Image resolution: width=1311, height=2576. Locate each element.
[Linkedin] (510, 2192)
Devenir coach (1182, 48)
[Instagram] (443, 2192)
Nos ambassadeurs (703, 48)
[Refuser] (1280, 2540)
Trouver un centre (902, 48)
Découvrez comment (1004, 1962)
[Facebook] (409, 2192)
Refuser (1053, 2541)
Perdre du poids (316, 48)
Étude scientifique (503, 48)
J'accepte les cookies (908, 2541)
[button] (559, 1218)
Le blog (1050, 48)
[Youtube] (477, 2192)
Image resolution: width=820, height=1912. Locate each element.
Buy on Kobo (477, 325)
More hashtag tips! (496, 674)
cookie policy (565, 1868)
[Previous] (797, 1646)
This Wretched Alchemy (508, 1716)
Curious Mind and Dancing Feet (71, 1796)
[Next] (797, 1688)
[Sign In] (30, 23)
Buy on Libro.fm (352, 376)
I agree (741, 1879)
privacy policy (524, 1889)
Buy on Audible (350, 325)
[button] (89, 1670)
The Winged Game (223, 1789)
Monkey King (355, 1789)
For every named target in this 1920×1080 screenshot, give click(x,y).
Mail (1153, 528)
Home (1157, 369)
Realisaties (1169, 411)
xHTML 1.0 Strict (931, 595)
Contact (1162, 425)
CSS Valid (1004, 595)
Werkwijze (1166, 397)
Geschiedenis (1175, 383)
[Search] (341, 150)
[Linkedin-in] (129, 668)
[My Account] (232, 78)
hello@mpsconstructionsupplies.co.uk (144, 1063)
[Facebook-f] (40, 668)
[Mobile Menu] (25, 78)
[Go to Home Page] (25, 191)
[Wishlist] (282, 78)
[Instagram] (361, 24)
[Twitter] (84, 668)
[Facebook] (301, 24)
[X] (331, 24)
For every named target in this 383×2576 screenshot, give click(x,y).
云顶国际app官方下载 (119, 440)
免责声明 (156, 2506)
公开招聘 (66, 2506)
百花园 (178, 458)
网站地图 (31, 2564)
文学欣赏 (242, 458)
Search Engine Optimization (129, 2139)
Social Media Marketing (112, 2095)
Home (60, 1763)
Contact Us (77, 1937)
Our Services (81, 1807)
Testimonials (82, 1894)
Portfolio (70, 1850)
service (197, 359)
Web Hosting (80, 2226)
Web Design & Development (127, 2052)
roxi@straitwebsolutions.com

*-*-*

# EXERCISE DETAILS:
Output the whole listing word for word.

# SOLUTION BELOW:
Image resolution: width=1311, height=2576. Locate each element.
[Linkedin] (510, 2192)
Devenir coach (1182, 48)
[Instagram] (443, 2192)
Nos ambassadeurs (703, 48)
[Refuser] (1280, 2540)
Trouver un centre (902, 48)
Découvrez comment (1004, 1962)
[Facebook] (409, 2192)
Refuser (1053, 2541)
Perdre du poids (316, 48)
Étude scientifique (503, 48)
J'accepte les cookies (908, 2541)
[button] (559, 1218)
Le blog (1050, 48)
[Youtube] (477, 2192)
Image resolution: width=820, height=1912. Locate each element.
Buy on Kobo (477, 325)
More hashtag tips! (496, 674)
cookie policy (565, 1868)
[Previous] (797, 1646)
This Wretched Alchemy (508, 1716)
Curious Mind and Dancing Feet (71, 1796)
[Next] (797, 1688)
[Sign In] (30, 23)
Buy on Libro.fm (352, 376)
I agree (741, 1879)
privacy policy (524, 1889)
Buy on Audible (350, 325)
[button] (89, 1670)
The Winged Game (223, 1789)
Monkey King (355, 1789)
For every named target in this 1920×1080 screenshot, give click(x,y).
Mail (1153, 528)
Home (1157, 369)
Realisaties (1169, 411)
xHTML 1.0 Strict (931, 595)
Contact (1162, 425)
CSS Valid (1004, 595)
Werkwijze (1166, 397)
Geschiedenis (1175, 383)
[Search] (341, 150)
[Linkedin-in] (129, 668)
[My Account] (232, 78)
hello@mpsconstructionsupplies.co.uk (144, 1063)
[Facebook-f] (40, 668)
[Mobile Menu] (25, 78)
[Go to Home Page] (25, 191)
[Wishlist] (282, 78)
[Instagram] (361, 24)
[Twitter] (84, 668)
[Facebook] (301, 24)
[X] (331, 24)
For every named target in this 383×2576 screenshot, give click(x,y).
云顶国际app官方下载 (119, 440)
免责声明 (156, 2506)
公开招聘 (66, 2506)
百花园 (178, 458)
网站地图 (31, 2564)
文学欣赏 (242, 458)
Search Engine Optimization (129, 2139)
Social Media Marketing (112, 2095)
Home (60, 1763)
Contact Us (77, 1937)
Our Services (81, 1807)
Testimonials (82, 1894)
Portfolio (70, 1850)
service (197, 359)
Web Hosting (80, 2226)
Web Design & Development (127, 2052)
roxi@straitwebsolutions.com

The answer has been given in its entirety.